Problem ▸
Reproduce every one of the records below word for word, leaving out the pictures.

(Data items)
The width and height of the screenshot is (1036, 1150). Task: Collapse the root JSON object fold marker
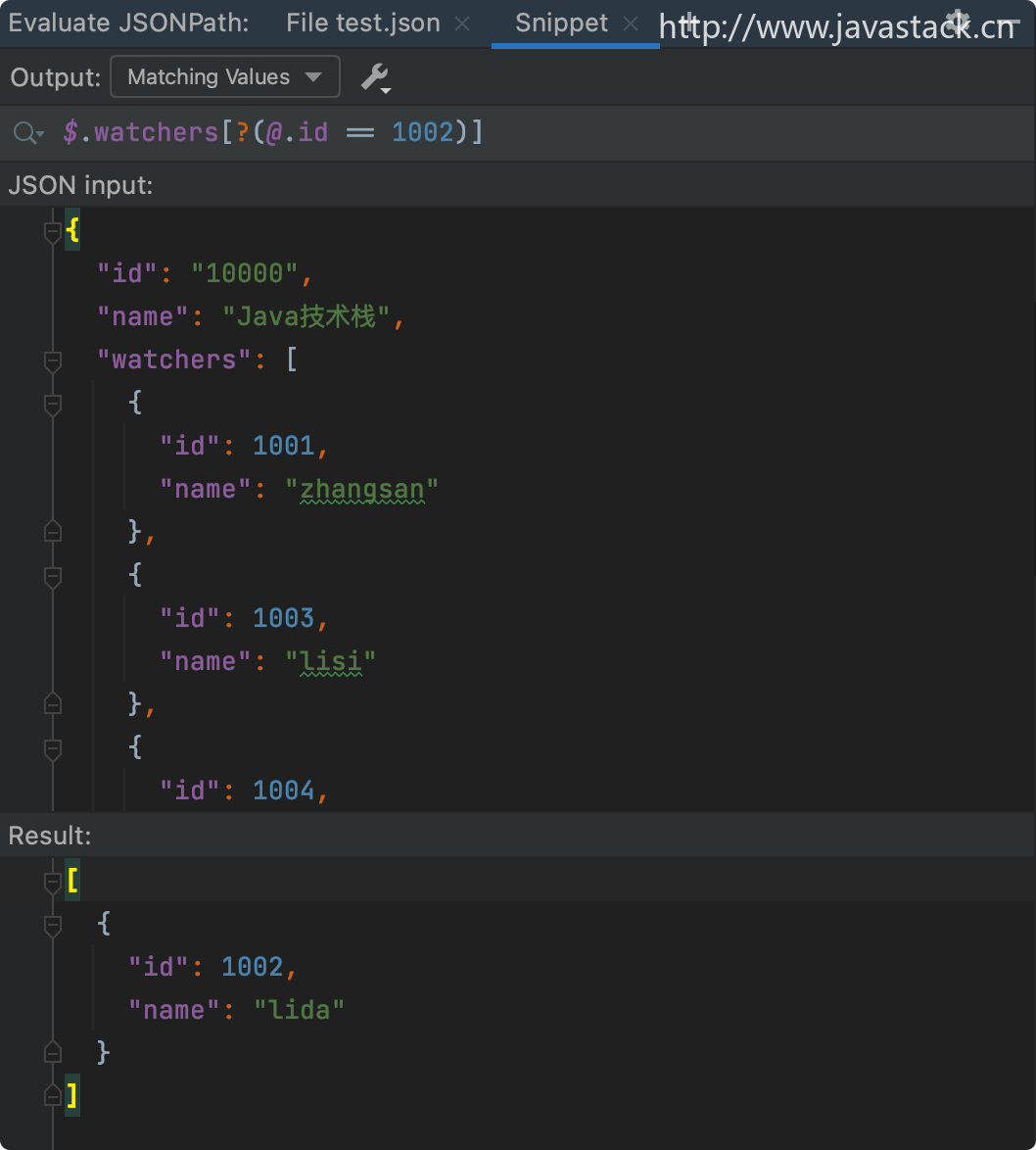coord(53,232)
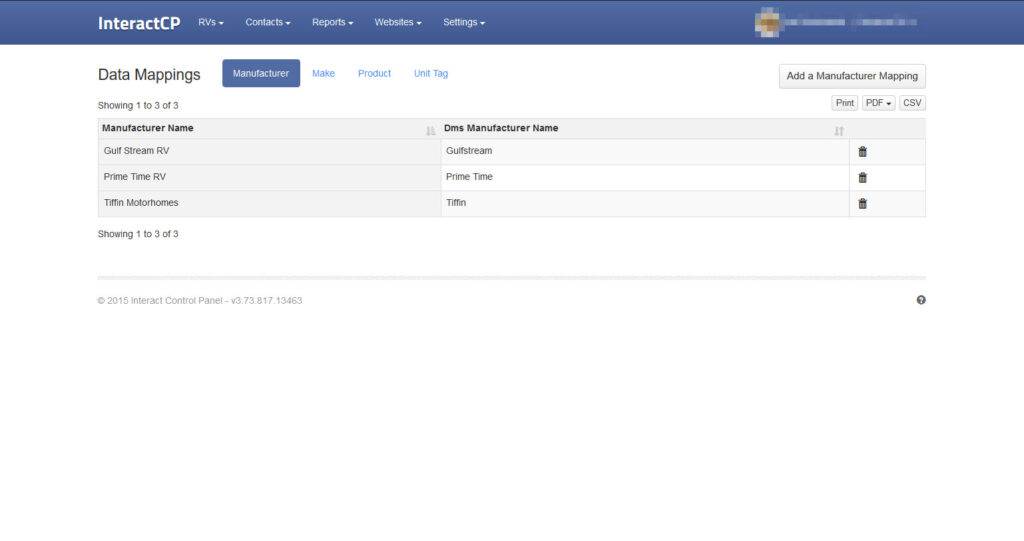Expand the Reports menu

pyautogui.click(x=332, y=22)
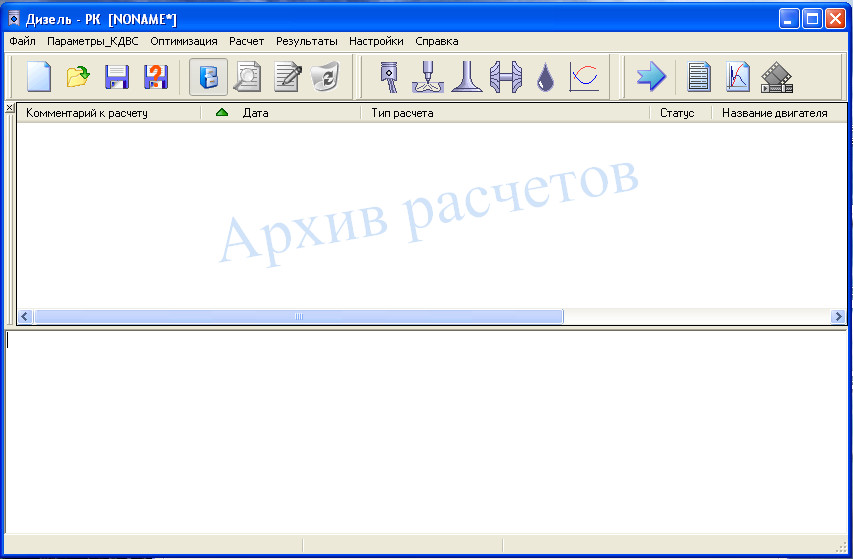Open a file with the folder icon
This screenshot has height=559, width=853.
78,77
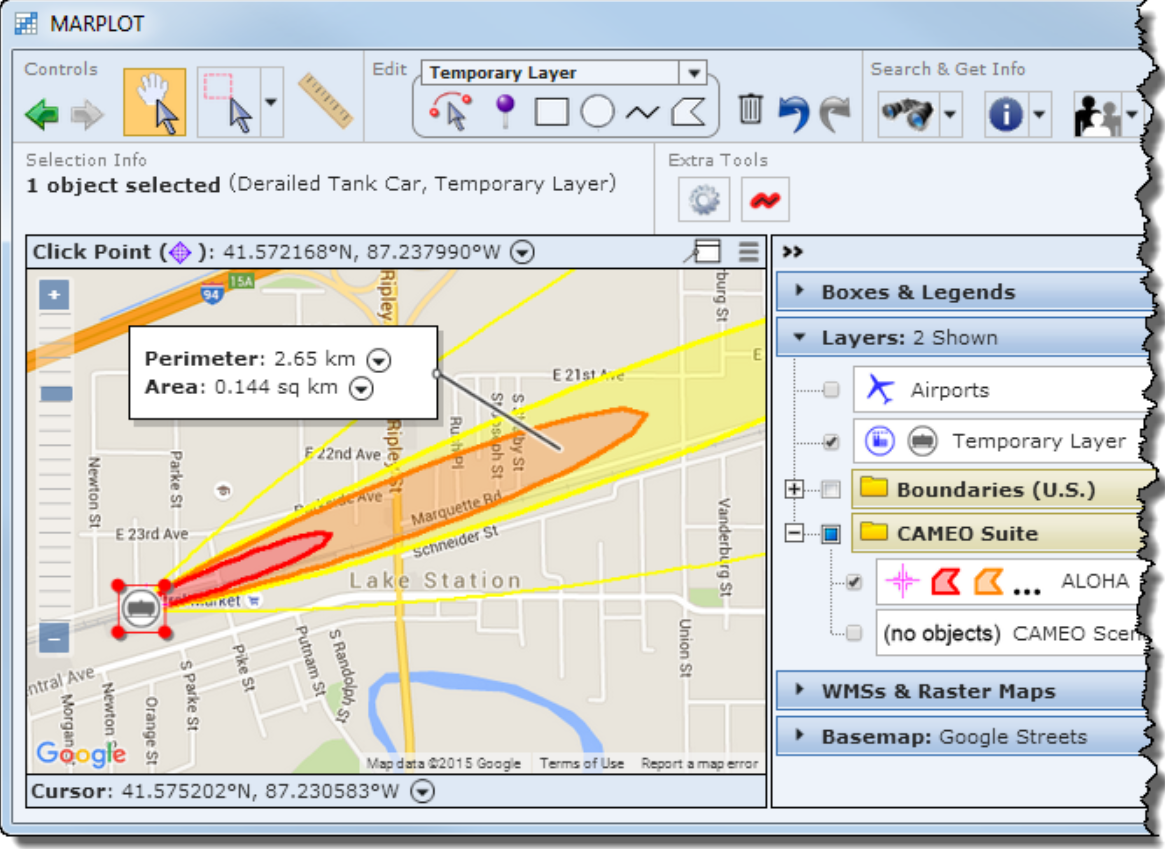Enable the Airports layer checkbox

tap(831, 390)
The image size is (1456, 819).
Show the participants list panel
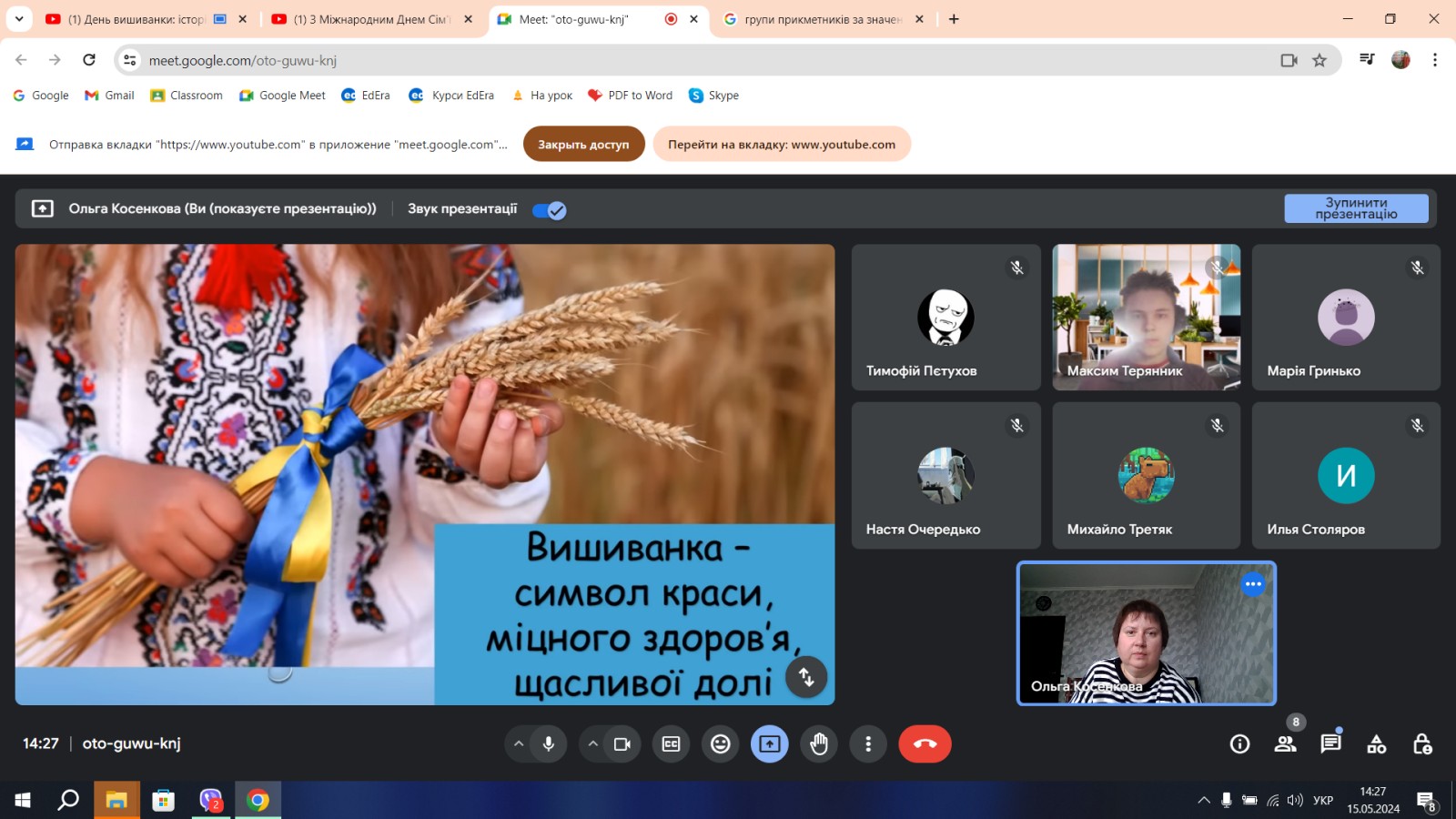click(1285, 744)
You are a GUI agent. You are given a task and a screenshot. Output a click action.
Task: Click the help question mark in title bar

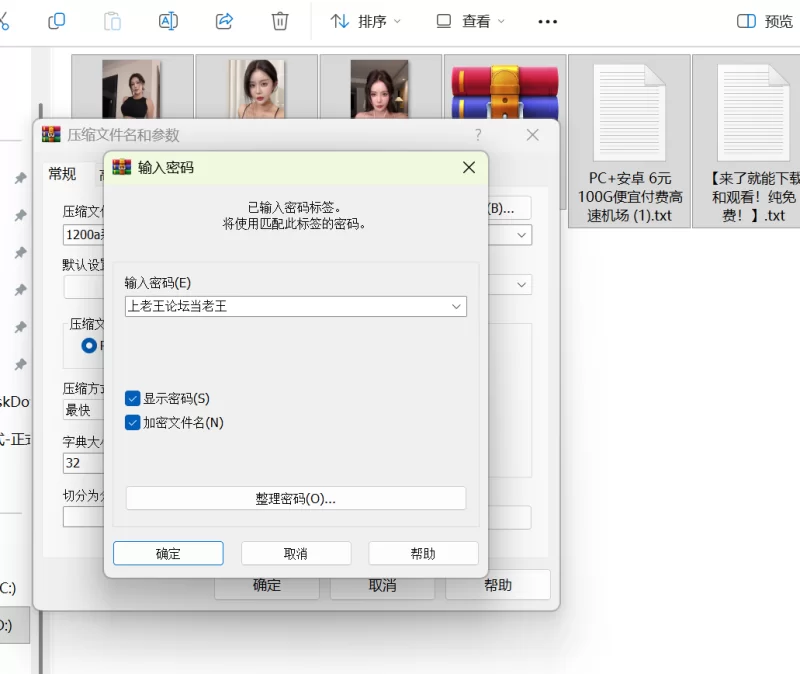[478, 135]
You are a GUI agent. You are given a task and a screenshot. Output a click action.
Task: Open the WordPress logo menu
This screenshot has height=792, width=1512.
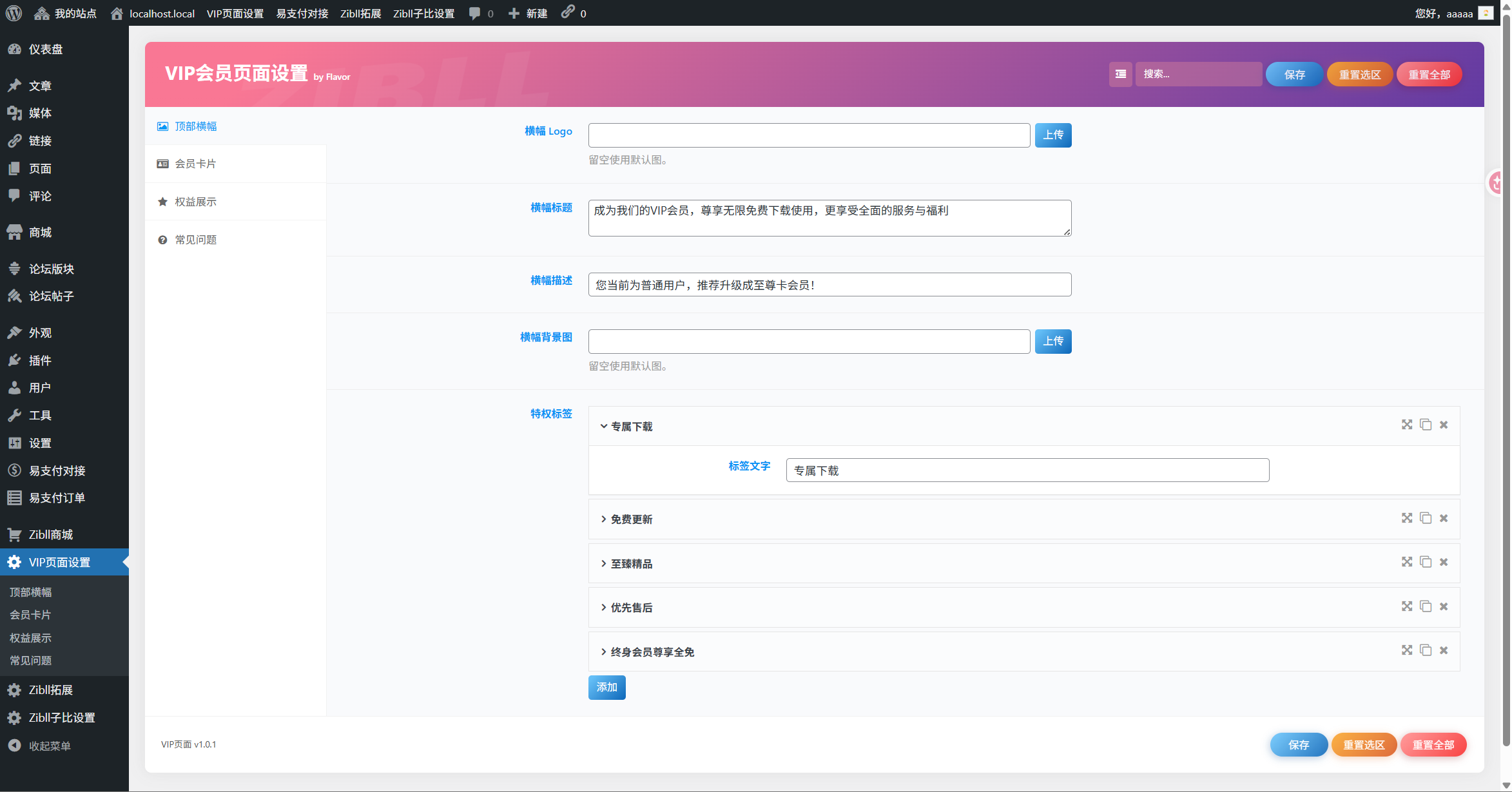[14, 13]
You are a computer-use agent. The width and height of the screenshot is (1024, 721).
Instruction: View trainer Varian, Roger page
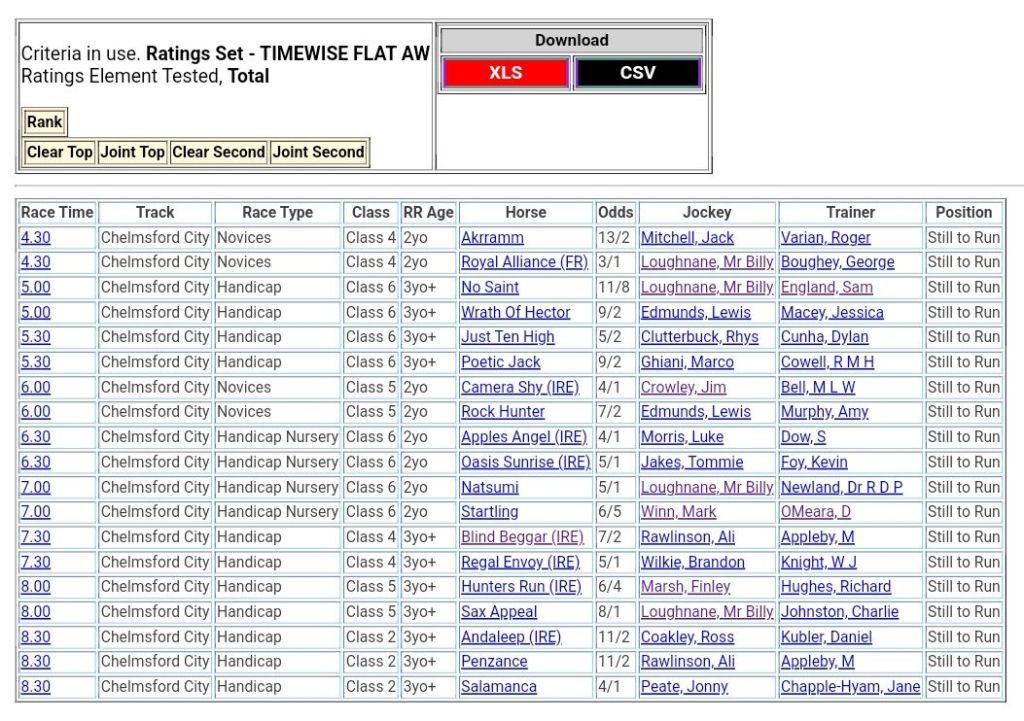point(825,238)
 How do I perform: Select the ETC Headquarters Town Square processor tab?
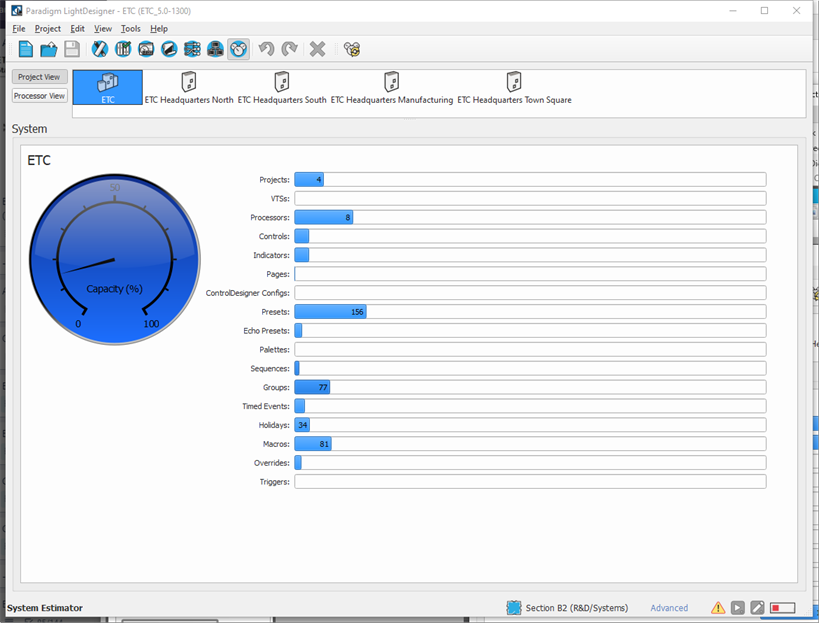[x=514, y=88]
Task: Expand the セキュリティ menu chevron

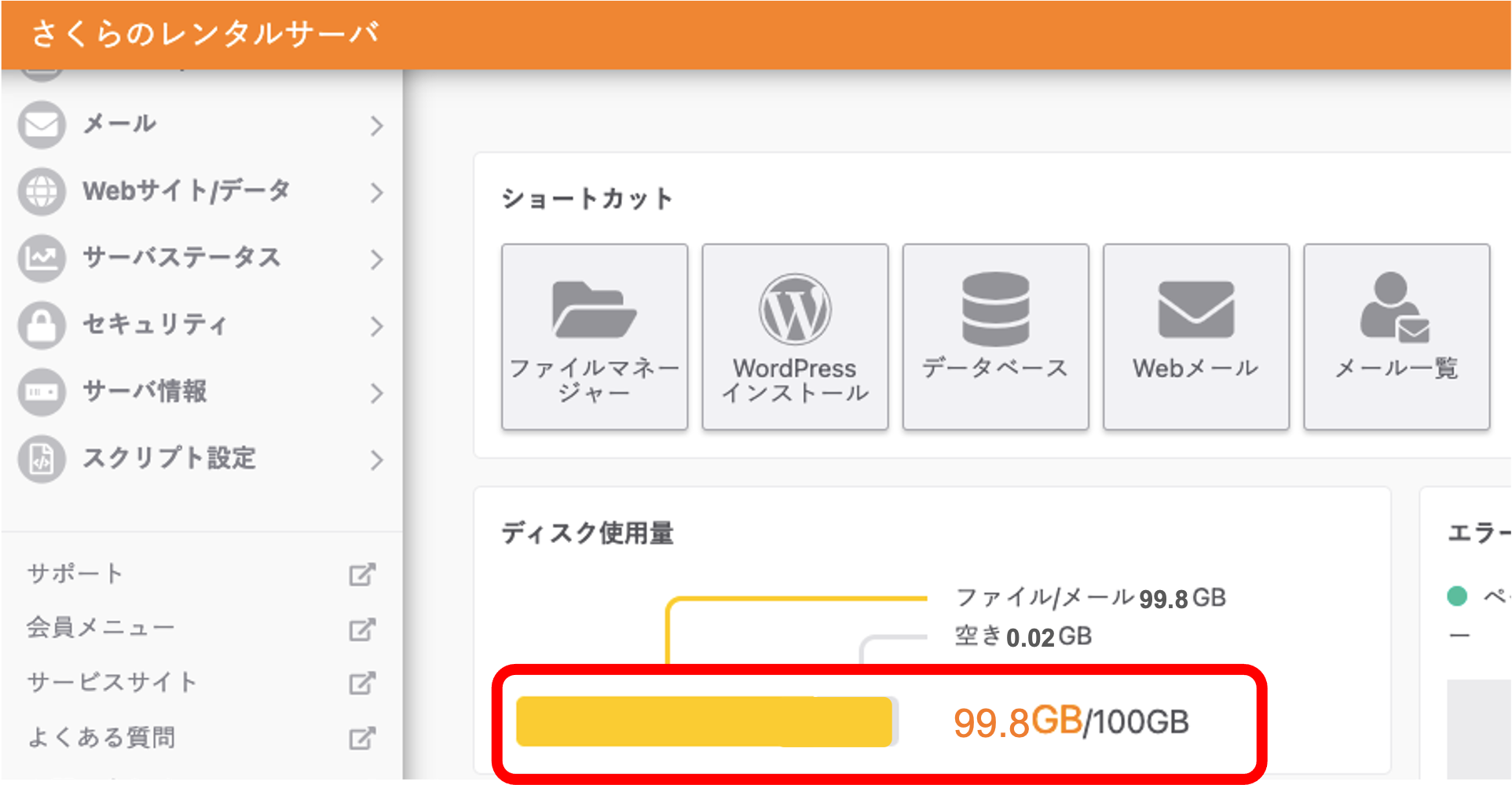Action: point(378,326)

Response to the exercise ▸
The width and height of the screenshot is (1036, 1150). Task: Collapse the root JSON object fold marker
coord(53,232)
Expand the Reports menu

pyautogui.click(x=332, y=22)
Open a file with the folder icon
This screenshot has height=559, width=853.
78,77
Enable the Airports layer checkbox

tap(831, 390)
The image size is (1456, 819).
Show the participants list panel
click(1285, 744)
You are a GUI agent. You are given a task and a screenshot. Output a click action.
Task: Click the help question mark in title bar

[478, 135]
You are a GUI agent. You are given a task and a screenshot. Output a click action.
Task: Open the WordPress logo menu
This screenshot has height=792, width=1512.
[14, 13]
You are a computer-use agent. The width and height of the screenshot is (1024, 721).
Instruction: View trainer Varian, Roger page
point(825,238)
 How do I perform: Select the ETC Headquarters Town Square processor tab?
[x=514, y=88]
Task: Expand the セキュリティ menu chevron

Action: point(378,326)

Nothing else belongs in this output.